The PROTECT I trial enrolled 20 patients undergoing high-risk PCI at seven centers between July 2006 and April 2007. Eligible patients had left ventricular ejection fraction (EF) of less than 35% and were required to undergo PCI on either an unprotected left main coronary artery or the last patent coronary conduit.

Patients with recent ST-segment elevation myocardial infarction or cardiogenic shock were excluded. The primary safety end point was the incidence of major adverse cardiac events at 30 days. The primary efficacy end point was freedom from hemodynamic compromise during PCI (defined as a decrease in mean arterial pressure below 60 mm Hg for more than 10 minutes).

The Impella 2.5 device was implanted successfully in all patients. The mean duration of circulatory support was 1.7 ± 0.6 h (range: 0.4 h to 2.5 h). Mean pump flow during PCI was 2.2 ± 0.3 l/min. At 30 days, the incidence of major adverse cardiac events was 20% (two patients had a periprocedural myocardial infarction; two patients died at days 12 and 14).

There was no evidence of aortic valve injury, cardiac perforation, or limb ischemia. Two patients (10%) developed mild, transient hemolysis without clinical sequelae. None of the patients developed hemodynamic compromise during PCI.

"The advantage to having a small heart pump is that it is minimally invasive," said a company spokesperson via e-mail to CD&D. "Other LVADs require a sternotomy, or cracking of the chest, for implantation. Impella 2.5 is implanted percutaneously via the femoral artery and up through the aorta, hooking into the left ventricle. Impella increases the blood flow and oxygen supply to the heart, while decreasing demand, essentially reducing the workload on the heart by doing 30% of the work for pumping blood, with a pump that is 100th the size of the heart."

The study shows that the Impella provides hemodynamic support by directly unloading the left ventricle and reducing oxygen demand and the work on the heart, while increasing oxygen supply.

The device was initially developed in Aachen, Germany, by Impella CardioSystems (Aachen Germany). Abiomed acquired Impella CardioSystems in the spring of 2005 for $1.8 million in cash.

The Impella device then received 510(k) clearance from the FDA in June 2008 for partial circulatory support for periods up to six hours.

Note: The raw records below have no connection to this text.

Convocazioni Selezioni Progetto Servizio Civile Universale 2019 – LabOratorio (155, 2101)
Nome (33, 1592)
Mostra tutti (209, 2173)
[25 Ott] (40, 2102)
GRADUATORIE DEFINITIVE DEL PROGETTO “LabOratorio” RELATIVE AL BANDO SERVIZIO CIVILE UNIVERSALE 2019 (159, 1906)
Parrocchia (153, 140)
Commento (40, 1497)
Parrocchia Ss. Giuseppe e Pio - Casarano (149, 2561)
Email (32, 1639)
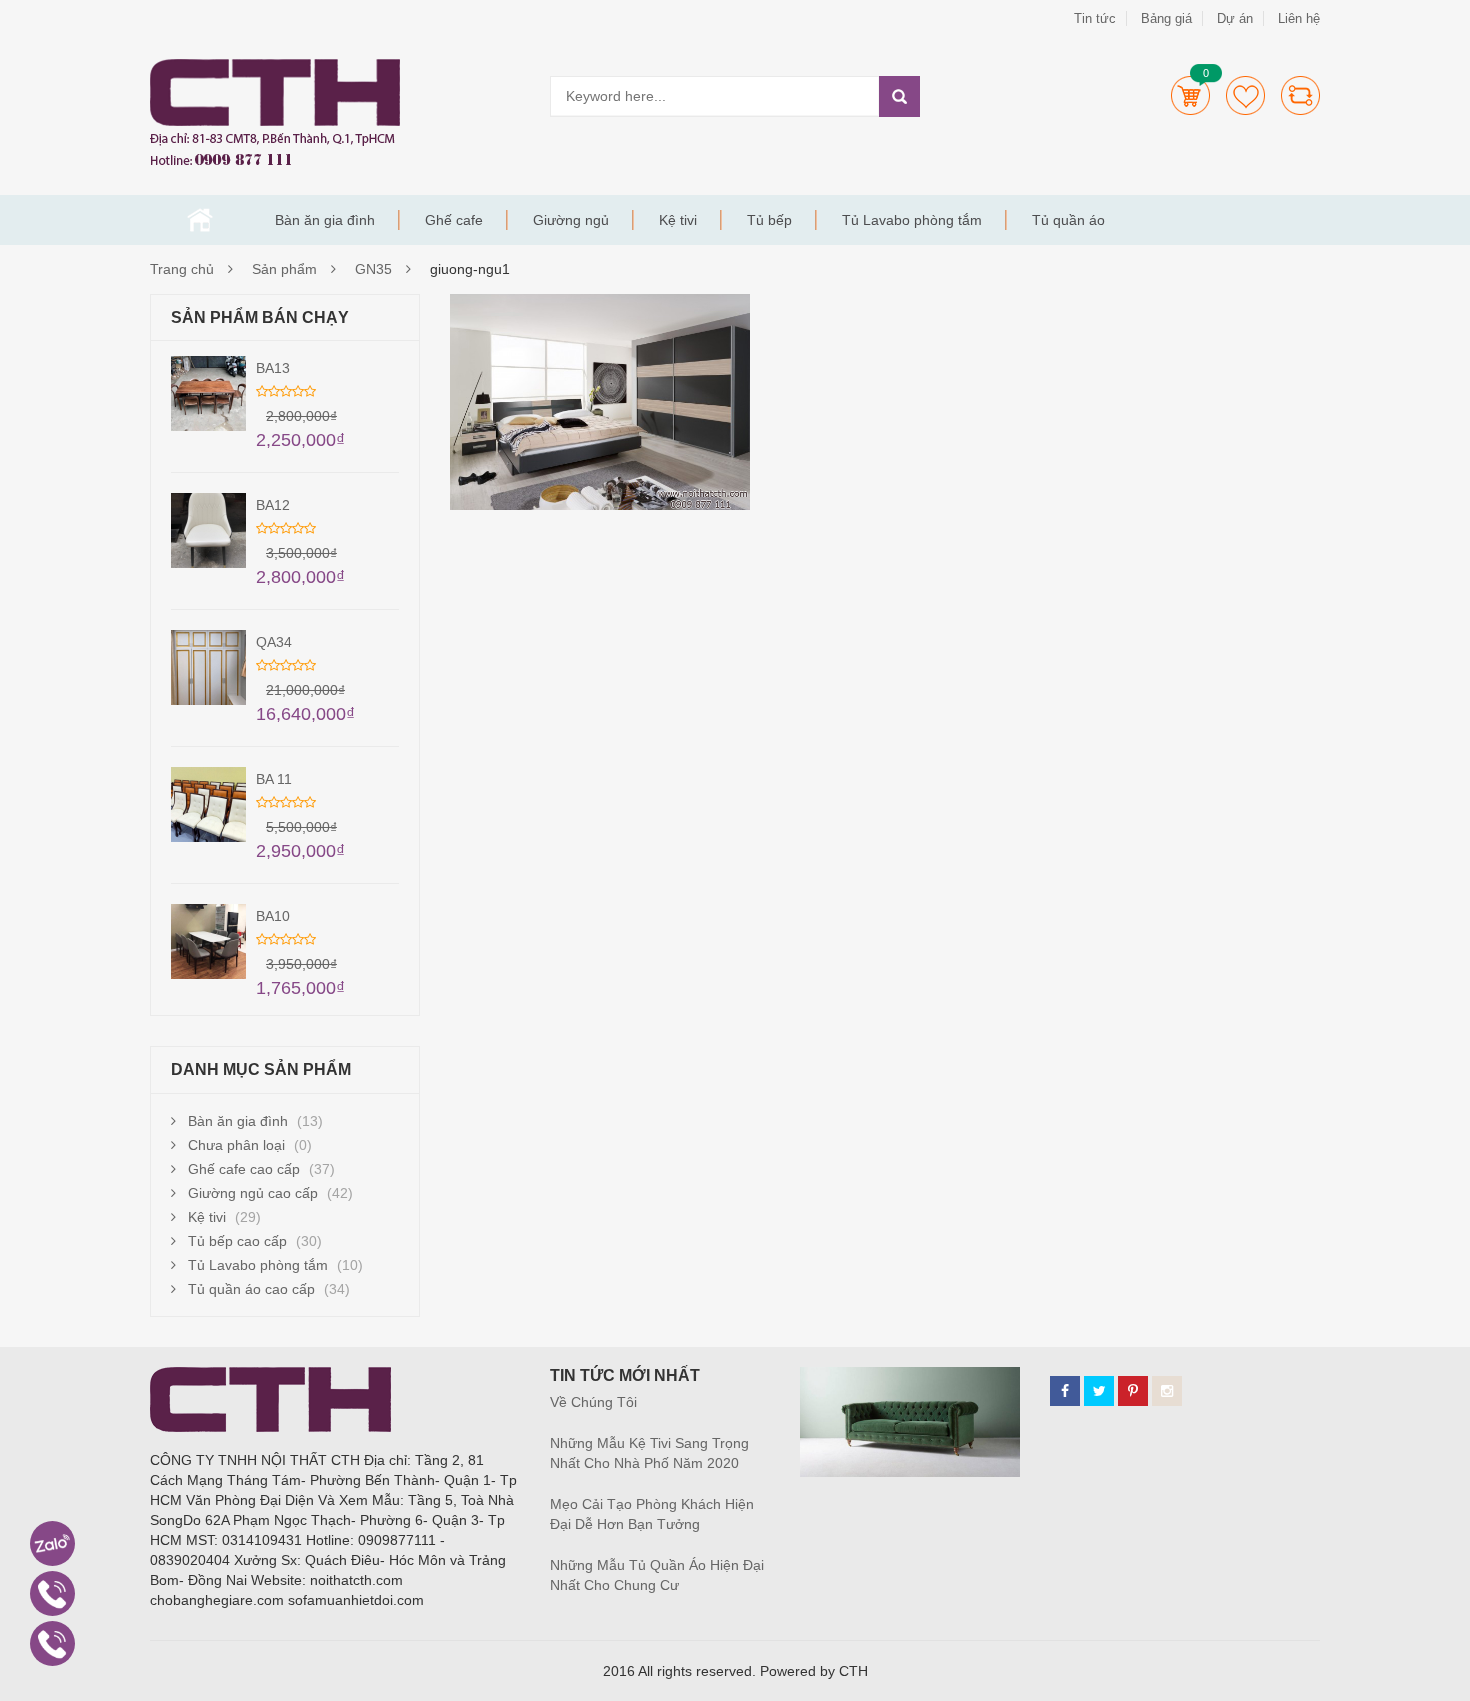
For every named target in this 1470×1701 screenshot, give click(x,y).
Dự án (1235, 18)
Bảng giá (1166, 18)
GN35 (373, 269)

Now approved in more than 40 countries, including in Europe under the CE mark, Impella 2.5 has been used to treat more than 1,700 patients worldwide and has been the subject of more than 50 peer-reviewed publications.

The company said that it also is conducting two U.S. pivotal studies comparing the Impella 2.5 to the IABP (Protect II for high-risk percutaneous coronary intervention, or PCI; and Recover II for acute myocardial infarction, AMI or heart attack).

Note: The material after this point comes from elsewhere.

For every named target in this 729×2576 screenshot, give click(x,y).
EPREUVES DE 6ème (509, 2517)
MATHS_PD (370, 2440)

There are an estimated 60,000 annual high-risk PCI patients and 100,000 AMI anterior infarct patients annually in the U.S.

Other companies developing similar devices include Ventracor (Chatswood, Australia) HeartWare (Framingham, Massachusetts/Sydney Australia) and Thoratec (Pleasanton, California).

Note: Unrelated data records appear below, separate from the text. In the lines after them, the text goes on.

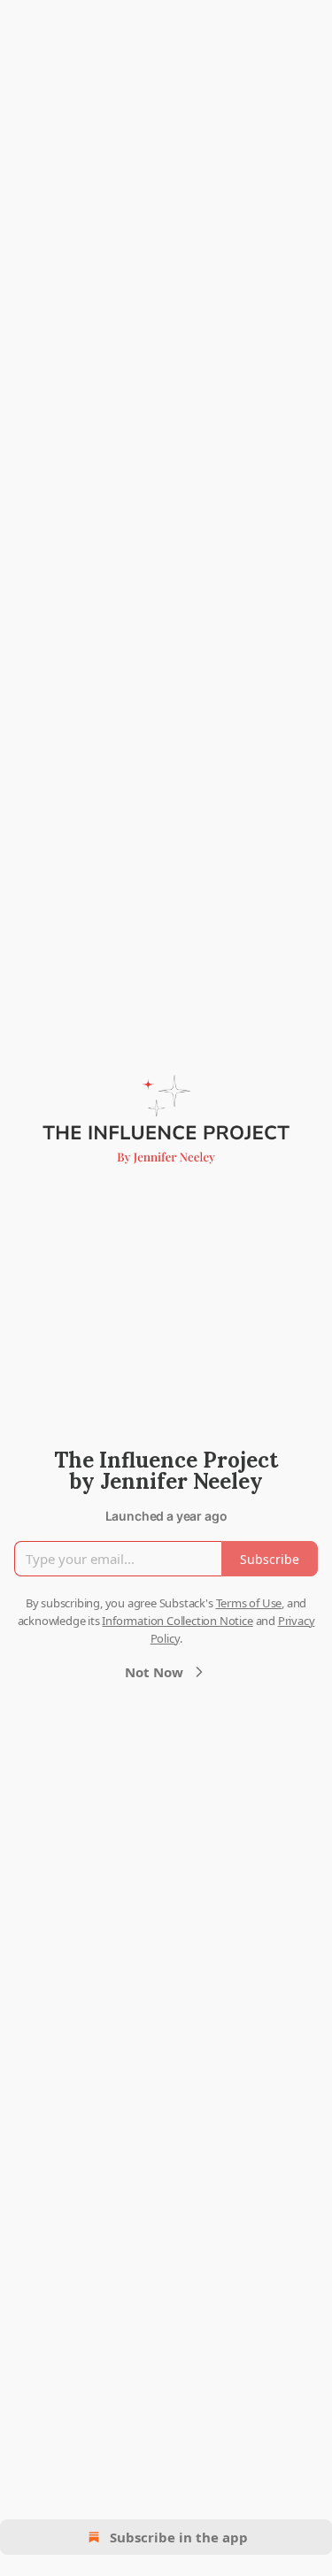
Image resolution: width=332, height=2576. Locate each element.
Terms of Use (249, 1603)
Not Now (154, 1672)
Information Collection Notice (177, 1621)
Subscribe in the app (179, 2537)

Ventracor offers the VentraAssist, a VAD that operates on a hemodynamically-suspended titanium impeller. The VentraAssist has a CE mark, and is currently enrolling patients in a U.S. pivotal trial.

HeartWare developed its HeartWare Left Ventricular Assist System (LVAS) at Washington Hospital Center (WHC; Washington), which marks the start of the company's U.S. bridge-to-transplant clinical trial. Steven Boyce, MD, surgical director of the heart failure program at WHC, performed the surgery. The pump is small enough to fit in the pericardial space adjacent to the heart.